Global oil prices moved higher on Friday, putting crude markets on track for weekly gains as renewed tensions between the United States and Iran raised concerns over possible disruptions to energy supplies from the Middle East.

Brent crude futures increased by 19 cents, or 0.25 percent, reaching $76.49 per barrel, while US West Texas Intermediate (WTI) crude also gained 19 cents, or 0.26 percent, trading at $72.27 per barrel.

For the week, Brent crude was set to rise by around 6 percent, while WTI was heading toward a gain of approximately 5 percent as traders continued monitoring developments in the region.

Vandana Hari, founder of oil market analysis firm Vanda Insights, said that although prices had moved down from their midweek highs, markets were still carrying a significant risk premium due to uncertainty surrounding shipping activity through the Strait of Hormuz.

She said oil market confidence that the United States and Iran could return to diplomacy was limiting further price increases, but concerns remained over when normal shipping operations through the strategic waterway would resume.

The latest market reaction followed renewed military exchanges between Washington and Tehran.

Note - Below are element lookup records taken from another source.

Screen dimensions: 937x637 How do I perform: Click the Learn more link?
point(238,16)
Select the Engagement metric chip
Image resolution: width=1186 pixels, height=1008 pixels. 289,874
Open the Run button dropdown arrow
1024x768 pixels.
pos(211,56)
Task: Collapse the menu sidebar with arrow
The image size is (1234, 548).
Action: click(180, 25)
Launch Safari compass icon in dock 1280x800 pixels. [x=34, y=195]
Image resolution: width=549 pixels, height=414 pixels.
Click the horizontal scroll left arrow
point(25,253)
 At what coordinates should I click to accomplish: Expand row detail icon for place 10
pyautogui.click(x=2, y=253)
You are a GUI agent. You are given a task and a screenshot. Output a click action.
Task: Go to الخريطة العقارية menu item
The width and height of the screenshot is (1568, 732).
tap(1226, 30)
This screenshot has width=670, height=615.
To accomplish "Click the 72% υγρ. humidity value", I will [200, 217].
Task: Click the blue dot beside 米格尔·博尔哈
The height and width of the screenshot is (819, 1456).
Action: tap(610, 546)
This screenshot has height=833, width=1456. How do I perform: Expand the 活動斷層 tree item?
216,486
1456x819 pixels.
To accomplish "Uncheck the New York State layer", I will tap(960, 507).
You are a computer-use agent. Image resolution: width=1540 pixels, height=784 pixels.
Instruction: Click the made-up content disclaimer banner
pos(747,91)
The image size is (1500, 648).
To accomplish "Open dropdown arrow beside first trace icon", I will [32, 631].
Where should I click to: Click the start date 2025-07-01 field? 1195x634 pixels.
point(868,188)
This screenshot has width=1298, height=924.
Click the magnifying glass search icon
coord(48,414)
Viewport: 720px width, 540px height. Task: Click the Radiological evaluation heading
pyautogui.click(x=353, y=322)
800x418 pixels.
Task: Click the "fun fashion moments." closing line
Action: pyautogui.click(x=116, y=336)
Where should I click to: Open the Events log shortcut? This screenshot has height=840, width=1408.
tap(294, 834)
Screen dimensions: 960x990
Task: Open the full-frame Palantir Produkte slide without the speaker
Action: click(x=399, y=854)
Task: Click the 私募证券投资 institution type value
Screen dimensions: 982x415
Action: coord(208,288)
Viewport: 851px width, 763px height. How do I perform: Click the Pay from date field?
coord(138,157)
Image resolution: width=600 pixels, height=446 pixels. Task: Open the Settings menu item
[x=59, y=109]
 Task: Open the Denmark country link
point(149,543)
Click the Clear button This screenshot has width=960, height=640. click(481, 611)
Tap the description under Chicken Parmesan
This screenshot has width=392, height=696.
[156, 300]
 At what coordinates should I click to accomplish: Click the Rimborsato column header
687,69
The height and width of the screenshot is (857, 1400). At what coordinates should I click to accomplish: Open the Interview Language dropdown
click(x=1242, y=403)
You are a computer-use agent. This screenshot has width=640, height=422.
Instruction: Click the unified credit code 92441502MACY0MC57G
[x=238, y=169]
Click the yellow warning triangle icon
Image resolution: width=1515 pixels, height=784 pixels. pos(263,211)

Iranian armed forces launched attacks on US military infrastructure in Gulf countries after American strikes on Iranian locations, adding further pressure on an already fragile ceasefire.

Iranian media also reported explosions in parts of southern Iran, including areas near Bushehr, home to one of Iran’s nuclear facilities.

The escalation came as Iran held funeral ceremonies for martyred leader Ayatollah Ali Khamenei, whose death occurred on the first day of the conflict on February 28.

Strait of Hormuz Remains at Center of Global Energy Concerns

The Strait of Hormuz has become a major focus for energy markets as the key shipping route handles around 20 percent of the world’s daily oil and gas supplies.

Shipping data indicated that tanker traffic through the strait slowed significantly as vessel operators assessed security risks following renewed military developments in the region.

The uncertainty surrounding maritime movement has increased fears of potential supply disruptions, with energy traders closely watching whether tensions could further affect one of the world’s most important oil transit routes.

Despite the escalation, US President Donald Trump said he did not expect the renewed clashes to develop into a wider war, stating that any further confrontation would be resolved quickly.

Daniel Hynes, senior commodity strategist at ANZ Bank, said markets received some reassurance from the US administration’s decision not to target Iranian energy infrastructure.

He added that comments from President Trump suggesting that a return to a full-scale conflict was unlikely had also helped reduce some pressure on oil markets.

As geopolitical uncertainty continues, energy markets remain highly sensitive to developments between the United States and Iran, with investors watching closely for any signs of escalation or diplomatic progress.